**Work request**
For every line in the records below that contains the word "agent", add one to a count, and report only that count.

(Exercise data begins)

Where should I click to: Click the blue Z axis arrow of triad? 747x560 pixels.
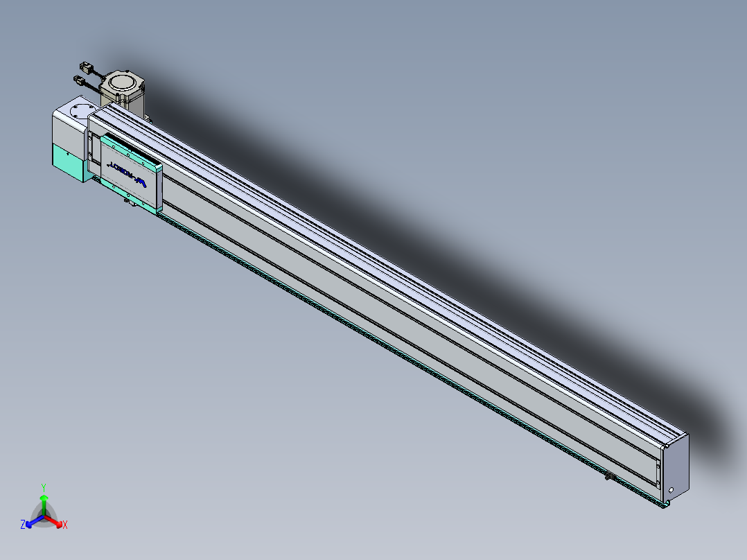coord(33,523)
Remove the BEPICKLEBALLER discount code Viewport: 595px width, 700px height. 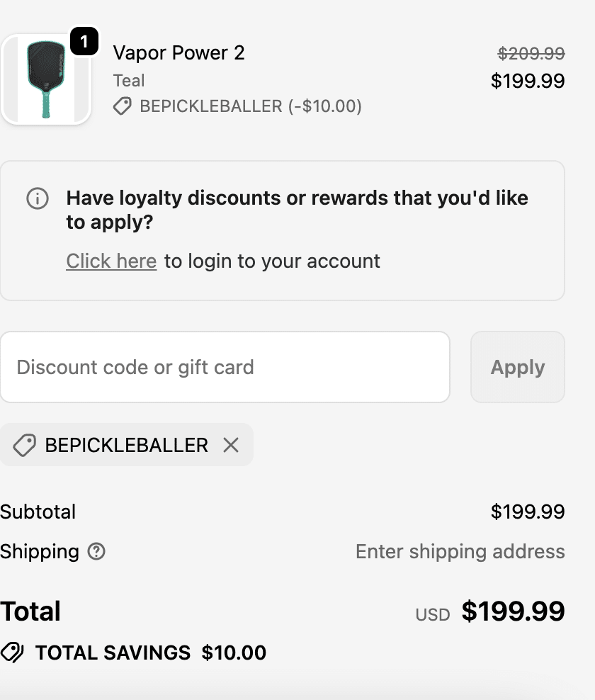[x=231, y=445]
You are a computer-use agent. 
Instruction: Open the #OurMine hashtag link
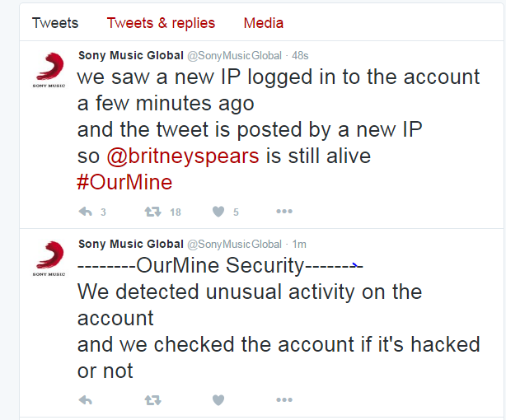click(124, 182)
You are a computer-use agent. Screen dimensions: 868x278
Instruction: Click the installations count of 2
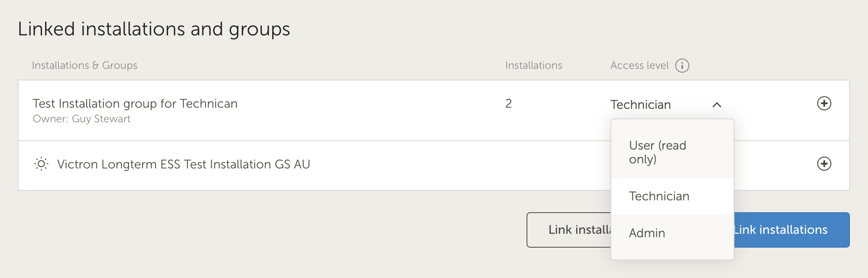coord(508,103)
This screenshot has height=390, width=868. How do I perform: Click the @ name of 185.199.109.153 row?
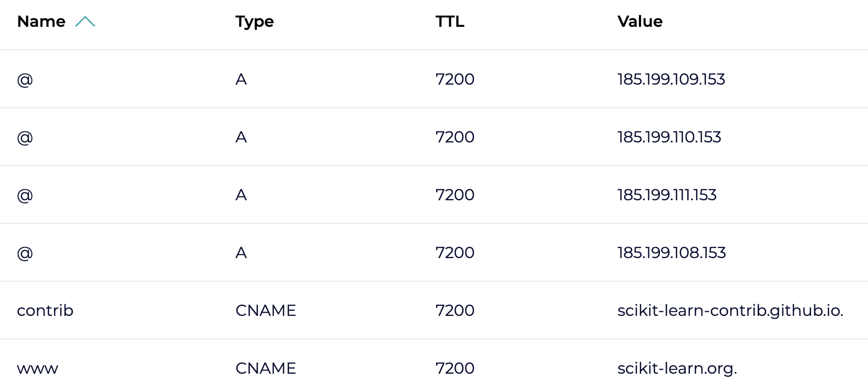tap(25, 80)
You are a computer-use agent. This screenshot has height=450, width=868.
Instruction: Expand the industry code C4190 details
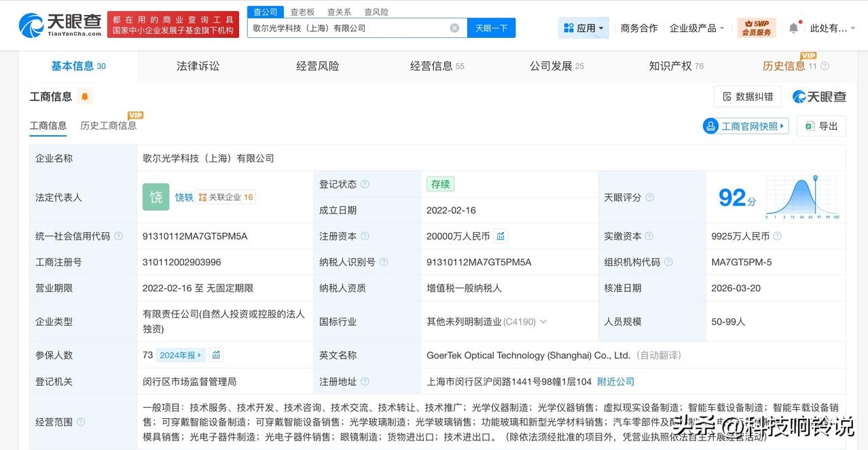pos(543,322)
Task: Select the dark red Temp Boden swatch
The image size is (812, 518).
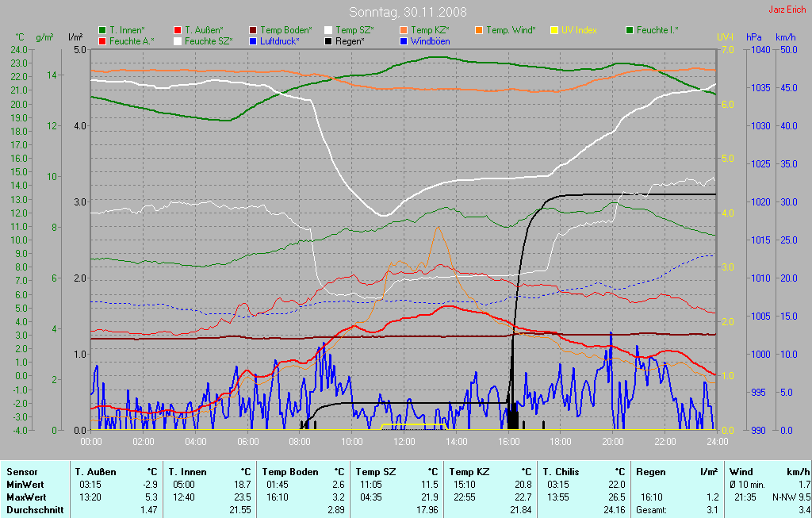Action: (253, 30)
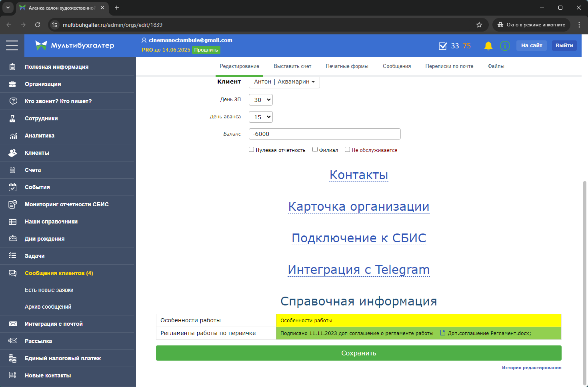The width and height of the screenshot is (588, 387).
Task: Check the Филиал checkbox
Action: point(315,150)
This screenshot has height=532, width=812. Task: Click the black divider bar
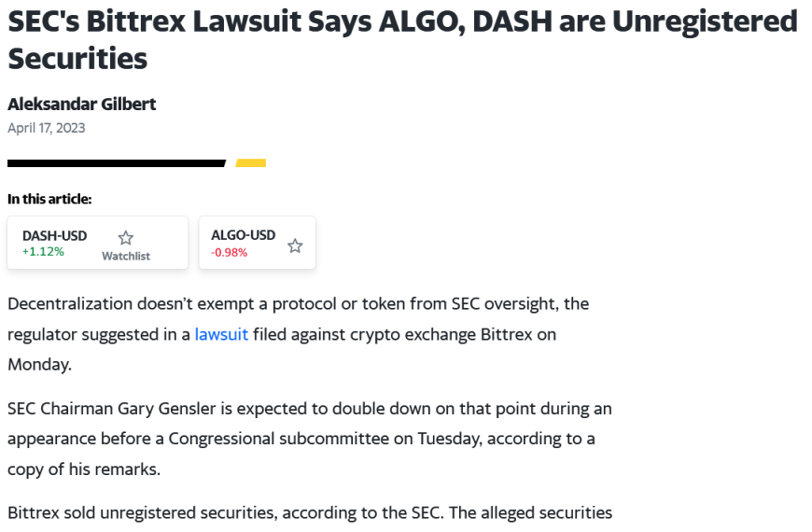(117, 163)
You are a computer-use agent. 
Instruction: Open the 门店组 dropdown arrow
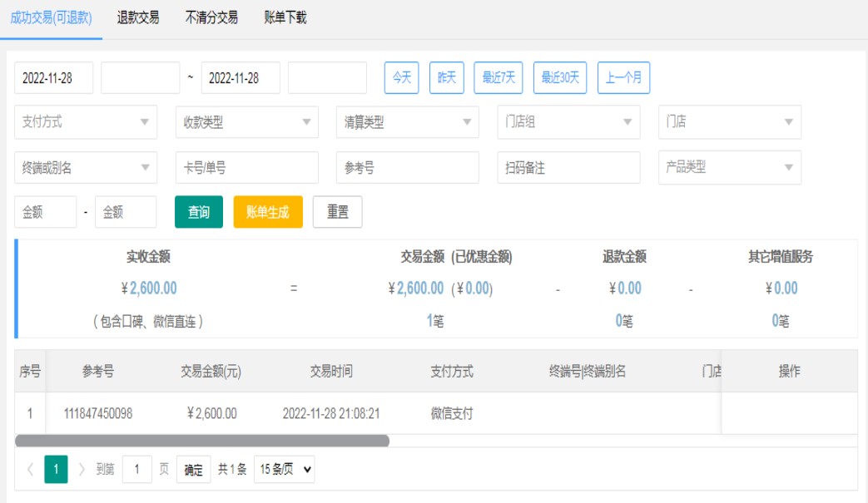point(627,122)

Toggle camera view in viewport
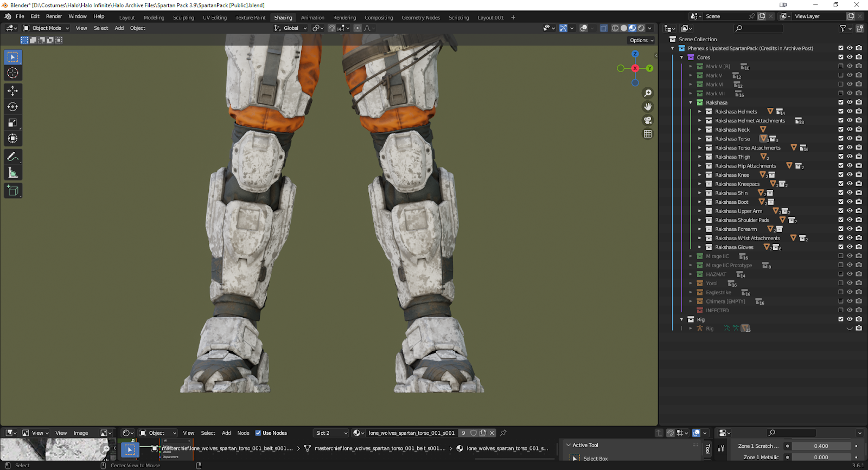[648, 120]
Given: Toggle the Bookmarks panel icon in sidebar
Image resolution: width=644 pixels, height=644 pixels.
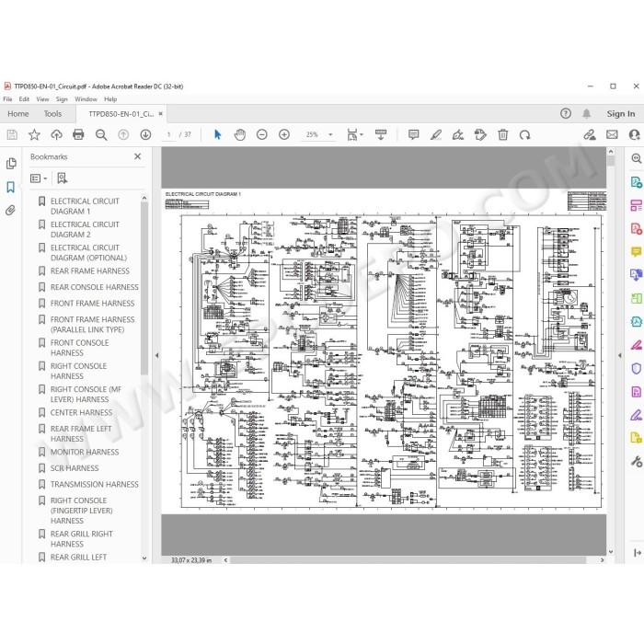Looking at the screenshot, I should [x=11, y=188].
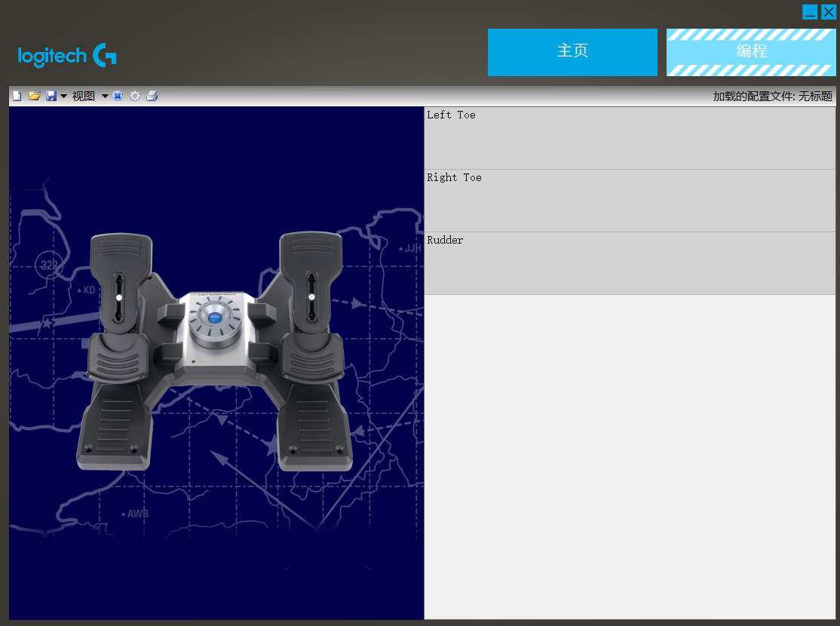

(Exercise data ends)

**Exercise result**
4